Decision on the future of Super Rugby imminent
Change is coming to Super Rugby, but what that looks like remains unclear.
All we know for sure is Super Rugby's future will be decided in the coming days after Sanzaar meetings concluded in London.
Sanzaar executives - representatives from New Zealand, Argentina, South Africa and Australia - met this week and held "robust discussions" about whether to axe teams from the 18 side competition.
The fate of Japan's struggling Sunwolves is out of their hands as they are not a formal partner around the board table. But they are expected to survive on the basis of being a productive broadcast market.
Sanzaar released a statement on Saturday giving no firm indication of what the future holds, other than to say a direction would be soon be revealed.
"Following two days of robust discussion there are a number of tournament considerations that now require further discussion and consultation. This includes final consultation within the national unions and discussion with key stakeholders that would allow the adoption of changes proposed by the strategic plan," Sanzaar chief executive Andy Marinos said in the statement.
"Sanzaar will make a formal statement on the future of the organisation, Super Rugby and the tournament format in the coming days once these further meetings have been concluded."
New Zealand's preference is understood to be for a 15 team model that retains the Sunwolves and Agrentina's Jaguares, and involves South Africa dropping two sides. Changes, however, can only be made with unanimous agreement from all Sanzaar partners.
The Australian Rugby Union is thought to be open to dropping one team but choosing between the Perth-based Force and Melbourne Rebels would cause major ructions.

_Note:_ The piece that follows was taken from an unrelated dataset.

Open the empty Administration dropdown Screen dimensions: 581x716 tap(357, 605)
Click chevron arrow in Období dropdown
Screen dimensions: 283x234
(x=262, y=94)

Another model being considered is a three conference system comprising six teams in each. That would probably see New Zealand grouped with the Jaguares; the Sunwolves join the five existing Australian teams, and feature 10 derby matches in each conference.
The broadcast agreement has been singed through to 2020 on the basis of 18 teams. Any tweaks, small or major, would need buy-in from the broadcasters who bankroll the competition.
Decisions have already been delayed by six months but there is a general acceptance the model as it stands is not working.
Even if a direction is given next week, New Zealand Rugby Players' Association boss Rob Nichol indicated the players would need more time to have their say.
"We've had some dialogue with New Zealand Rugby but none with Sanzaar and it seems they're not particularly interested in that," Nichol said. "It's frustrating to see where we are at but once we find out what decisions are being made we'll be spending the next three or four weeks talking with the players. Following that period of time we'll be in a much better position to work out where things need to go, and only time will tell whether that's aligned with New Zealand Rugby and Sanzaar."